*** Data records ***

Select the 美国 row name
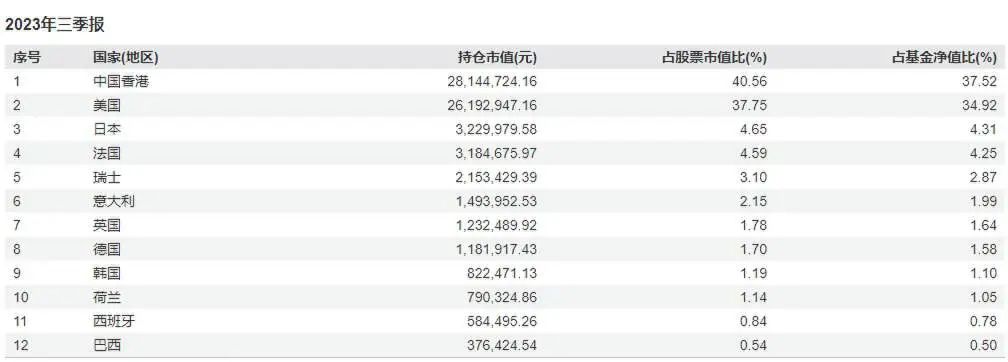[x=107, y=105]
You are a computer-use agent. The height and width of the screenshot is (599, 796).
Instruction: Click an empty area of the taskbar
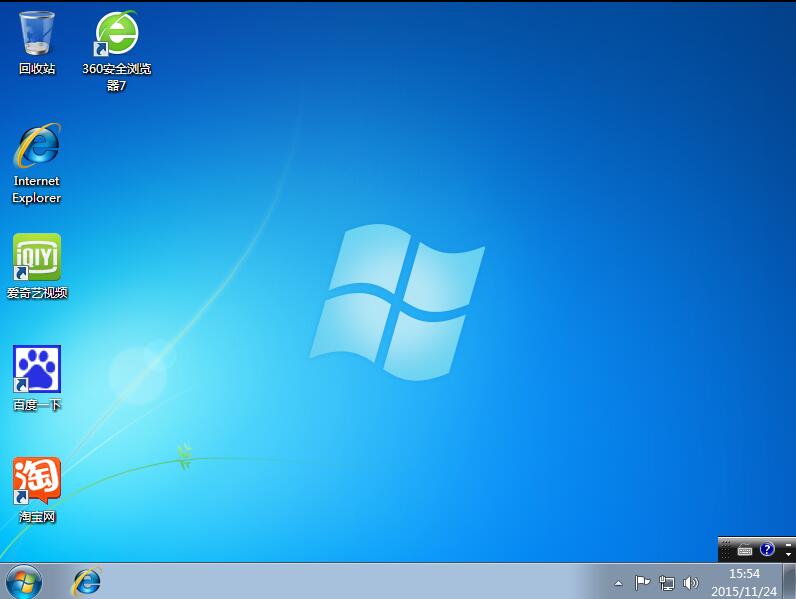tap(350, 581)
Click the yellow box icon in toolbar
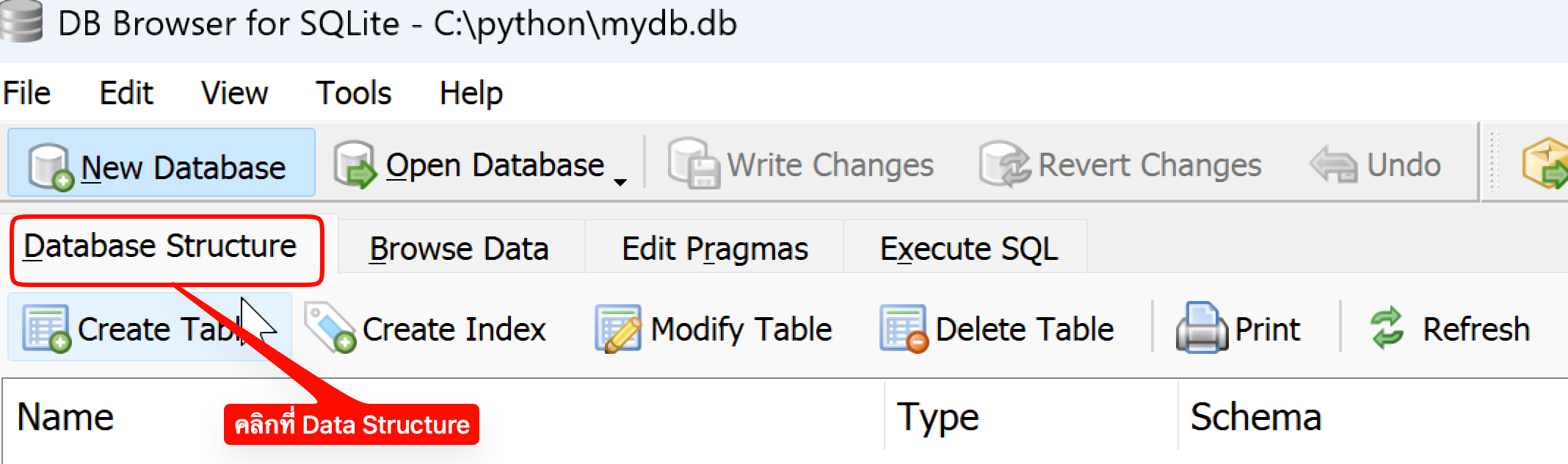Screen dimensions: 1568x464 (x=1545, y=163)
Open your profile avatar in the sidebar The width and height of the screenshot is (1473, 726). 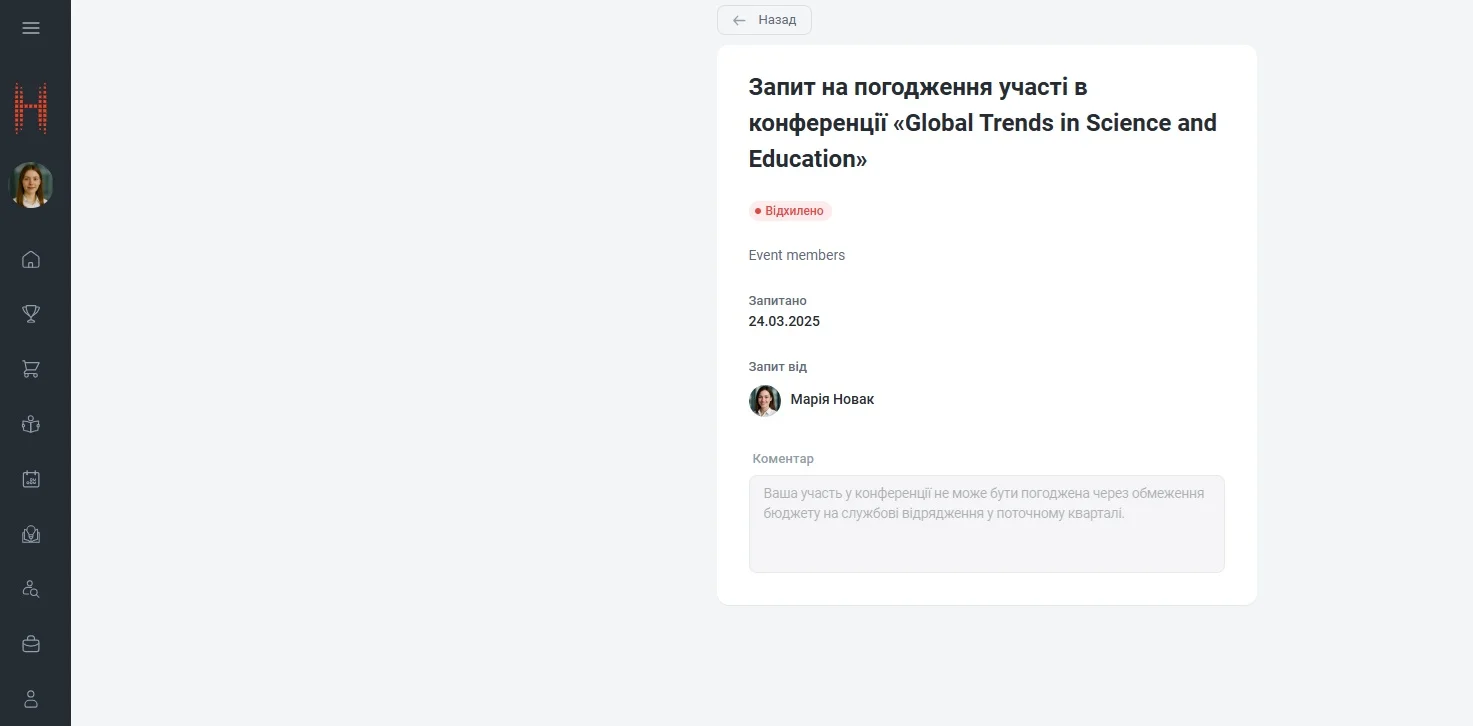click(31, 184)
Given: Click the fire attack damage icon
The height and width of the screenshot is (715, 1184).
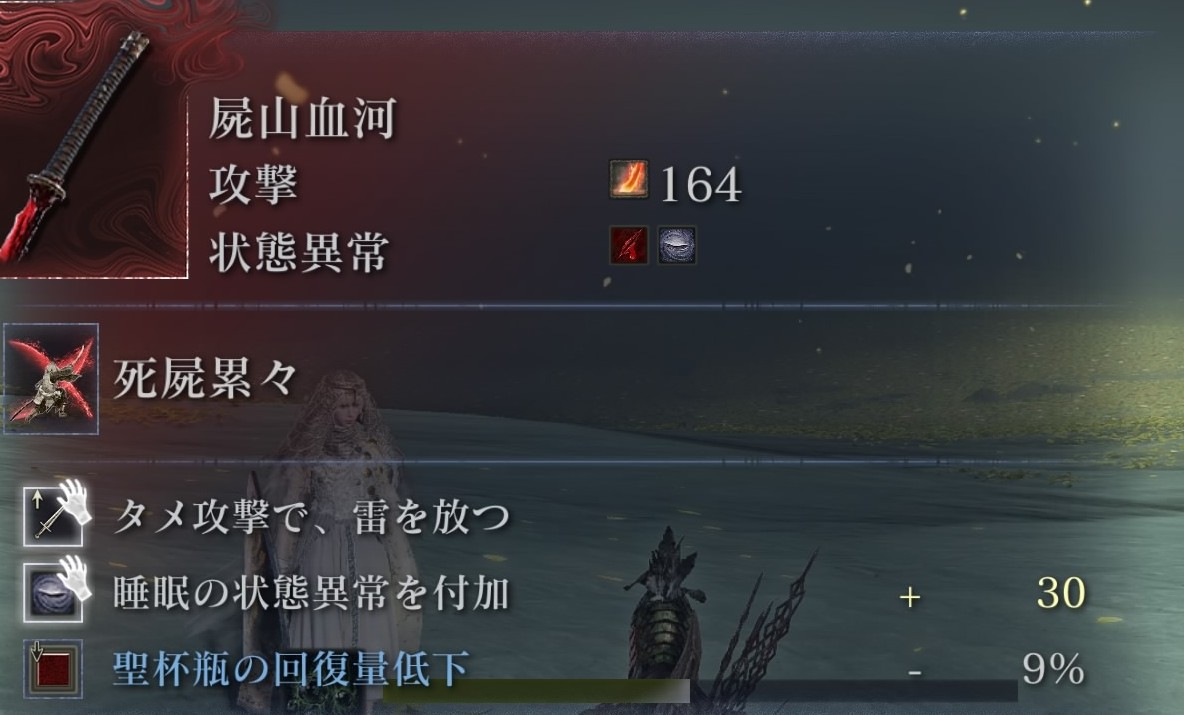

***

• [Exercise directions] Could you retype exactly the lines running from the one with "Given: Click the fire attack damage icon" to the end of the material above, pictures omitted?

• [Answer box]
Given: Click the fire attack damage icon
The height and width of the screenshot is (715, 1184).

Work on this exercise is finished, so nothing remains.